Между тем к Степану подошла Вера и, упираясь в него своим большим животом, мягко и властно стала расстегивать пуговицы на пиджаке и приговаривать:

– Пойдем-ка, братушка, сначала позавтракаем. На сытый живот и капризничать лучше.

– Я не капризничаю, – отозвался Степан, и у него не хватило сил оттолкнуть ее руки.

– Тогда, наверно, капризничает Петярка, до сего времени не может слезть с печи, – с улыбкой сказала Вера и весело крикнула Петярке: – Скорее, сыночек, слазь да садись за стол, а то отец с дядей всю кашу съедят.

Степан нехотя снял пиджак, нехотя сел за стол, подталкиваемый Иваном. Позавтракать, конечно, неплохо, голодный куда пойдешь. Поест сначала, потом снова оденется, и уж заставит брата отвести.

Петярка прямо с печи кинулся к столу. Мать поймала его и отправила умываться в предпечье. Тут и Степан вспомнил, что он тоже не умылся. Пока они с Петяркой находились в предпечье, Иван о чем-то шептался с Верой, но Петярка плескал водой, и Степан ничего не разобрал, однако, когда сел за стол, по их лицам увидел, что они что-то затеяли.

После еды Степан хотел одеться. Но Иван опередил его, взял пиджак.

– Никуда сегодня мы с тобой не пойдем, – сказал он уже строже.

Степан исподлобья взглянул на Веру, поднял с пола шапку и в одной рубашке выскочил из избы.

– Не беспокойся, никуда не денется, – улыбаясь, сказала Вера. – Сейчас не лето, постоит немного на улице и придет домой.

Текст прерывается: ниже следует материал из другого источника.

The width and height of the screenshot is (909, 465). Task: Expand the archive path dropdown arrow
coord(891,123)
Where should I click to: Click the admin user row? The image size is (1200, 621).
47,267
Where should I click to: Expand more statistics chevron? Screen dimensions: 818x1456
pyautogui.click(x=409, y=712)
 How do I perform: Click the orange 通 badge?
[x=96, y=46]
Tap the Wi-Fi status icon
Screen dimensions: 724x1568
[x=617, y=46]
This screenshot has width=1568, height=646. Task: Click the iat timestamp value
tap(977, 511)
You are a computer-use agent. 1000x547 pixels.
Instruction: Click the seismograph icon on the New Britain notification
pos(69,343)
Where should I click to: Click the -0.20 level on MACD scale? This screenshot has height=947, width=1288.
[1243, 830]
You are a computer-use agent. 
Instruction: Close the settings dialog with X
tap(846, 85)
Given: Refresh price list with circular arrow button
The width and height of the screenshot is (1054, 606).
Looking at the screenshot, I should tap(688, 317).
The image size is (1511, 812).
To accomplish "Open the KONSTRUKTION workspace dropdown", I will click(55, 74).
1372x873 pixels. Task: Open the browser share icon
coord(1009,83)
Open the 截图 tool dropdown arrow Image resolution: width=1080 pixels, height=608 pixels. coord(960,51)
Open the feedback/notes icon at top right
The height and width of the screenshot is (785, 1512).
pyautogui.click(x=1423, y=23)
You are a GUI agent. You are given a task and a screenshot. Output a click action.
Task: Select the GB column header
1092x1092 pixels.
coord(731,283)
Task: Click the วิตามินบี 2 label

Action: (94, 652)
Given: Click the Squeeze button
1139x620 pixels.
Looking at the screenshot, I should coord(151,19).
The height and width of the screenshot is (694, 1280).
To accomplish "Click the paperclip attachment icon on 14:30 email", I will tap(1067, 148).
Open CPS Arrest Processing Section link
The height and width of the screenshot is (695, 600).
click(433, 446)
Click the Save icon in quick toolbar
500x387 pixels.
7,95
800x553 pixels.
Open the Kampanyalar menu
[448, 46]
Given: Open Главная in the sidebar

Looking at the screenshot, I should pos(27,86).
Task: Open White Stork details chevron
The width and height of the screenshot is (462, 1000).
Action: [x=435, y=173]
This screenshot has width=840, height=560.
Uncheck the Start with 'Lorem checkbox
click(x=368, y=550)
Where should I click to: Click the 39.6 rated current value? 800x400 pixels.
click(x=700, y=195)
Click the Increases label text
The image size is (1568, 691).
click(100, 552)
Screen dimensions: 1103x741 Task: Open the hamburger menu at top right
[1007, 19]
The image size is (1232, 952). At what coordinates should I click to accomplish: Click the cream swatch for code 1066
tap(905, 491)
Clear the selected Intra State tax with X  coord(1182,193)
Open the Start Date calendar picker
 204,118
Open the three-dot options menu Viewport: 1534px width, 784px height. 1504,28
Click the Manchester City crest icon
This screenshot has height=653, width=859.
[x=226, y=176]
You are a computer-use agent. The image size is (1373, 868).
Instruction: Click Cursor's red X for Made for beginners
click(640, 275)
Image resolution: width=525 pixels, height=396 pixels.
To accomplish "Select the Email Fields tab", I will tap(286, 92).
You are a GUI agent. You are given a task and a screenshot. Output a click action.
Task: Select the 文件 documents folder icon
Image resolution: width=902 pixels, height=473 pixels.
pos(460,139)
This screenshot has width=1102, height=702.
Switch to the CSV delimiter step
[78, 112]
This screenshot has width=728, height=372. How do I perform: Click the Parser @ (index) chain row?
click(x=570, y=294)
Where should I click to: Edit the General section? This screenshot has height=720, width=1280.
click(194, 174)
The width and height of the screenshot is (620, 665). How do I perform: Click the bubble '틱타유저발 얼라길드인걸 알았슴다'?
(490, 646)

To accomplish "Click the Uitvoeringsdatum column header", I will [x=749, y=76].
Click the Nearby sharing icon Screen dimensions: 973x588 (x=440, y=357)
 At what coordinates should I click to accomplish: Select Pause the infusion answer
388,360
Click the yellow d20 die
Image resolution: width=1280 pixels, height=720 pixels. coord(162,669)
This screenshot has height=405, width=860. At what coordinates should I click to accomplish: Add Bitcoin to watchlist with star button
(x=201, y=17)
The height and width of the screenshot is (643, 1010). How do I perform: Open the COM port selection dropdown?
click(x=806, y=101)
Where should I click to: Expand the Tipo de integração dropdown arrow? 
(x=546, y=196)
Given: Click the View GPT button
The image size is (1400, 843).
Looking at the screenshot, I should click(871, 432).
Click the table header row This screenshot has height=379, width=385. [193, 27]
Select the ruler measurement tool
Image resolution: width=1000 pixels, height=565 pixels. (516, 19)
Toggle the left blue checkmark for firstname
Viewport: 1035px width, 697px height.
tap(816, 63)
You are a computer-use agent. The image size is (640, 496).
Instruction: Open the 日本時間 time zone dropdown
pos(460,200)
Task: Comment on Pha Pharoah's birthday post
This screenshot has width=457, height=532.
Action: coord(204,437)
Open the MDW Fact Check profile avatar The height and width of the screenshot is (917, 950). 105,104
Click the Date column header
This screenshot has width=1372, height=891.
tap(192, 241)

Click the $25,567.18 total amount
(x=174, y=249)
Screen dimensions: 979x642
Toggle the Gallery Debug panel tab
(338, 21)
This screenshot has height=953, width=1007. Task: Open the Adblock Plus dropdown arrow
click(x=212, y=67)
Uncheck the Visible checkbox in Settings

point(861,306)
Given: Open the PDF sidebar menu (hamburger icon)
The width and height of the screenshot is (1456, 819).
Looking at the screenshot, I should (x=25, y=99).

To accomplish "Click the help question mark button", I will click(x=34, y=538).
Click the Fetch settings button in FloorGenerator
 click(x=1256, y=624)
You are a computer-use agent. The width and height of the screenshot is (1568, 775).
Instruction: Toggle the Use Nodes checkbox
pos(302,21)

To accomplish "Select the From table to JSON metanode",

Иван ушел в переднюю избу и принялся за дело. Выходки брата вывели его из равновесия, он тесал и строгал с раздражением, испортил один шип – не там выдолбил долотом, бросил инструмент. Иван никак не мог понять младшего брата. Что ему надо? Кормят его, поят, живет в тепле, учат столярному ремеслу, а ему подавай что-то другое. Попробовал бы он со своими капризами побродить, как они с дедом Охоном, по зимним дорогам в зипунишках в поисках работы и куска хлеба. Такого бы дед Охон ни одного дня не стал держать возле себя. Сыну, конечно, не дозволено обвинять отца, но все равно Иван недоволен был отношением отца к Стенану. Это отец с малых лет потакал ему, вот он и вырос таким упрямым и непослушным. Да и работать не любит, привык к даровым хлебам. Он, Иван, с восьми лет начал работать, пас с дядей Охремом стадо, в десять лет пахал, в пятнадцать с дедом Охоном плотничал. Этот же ничего не делает...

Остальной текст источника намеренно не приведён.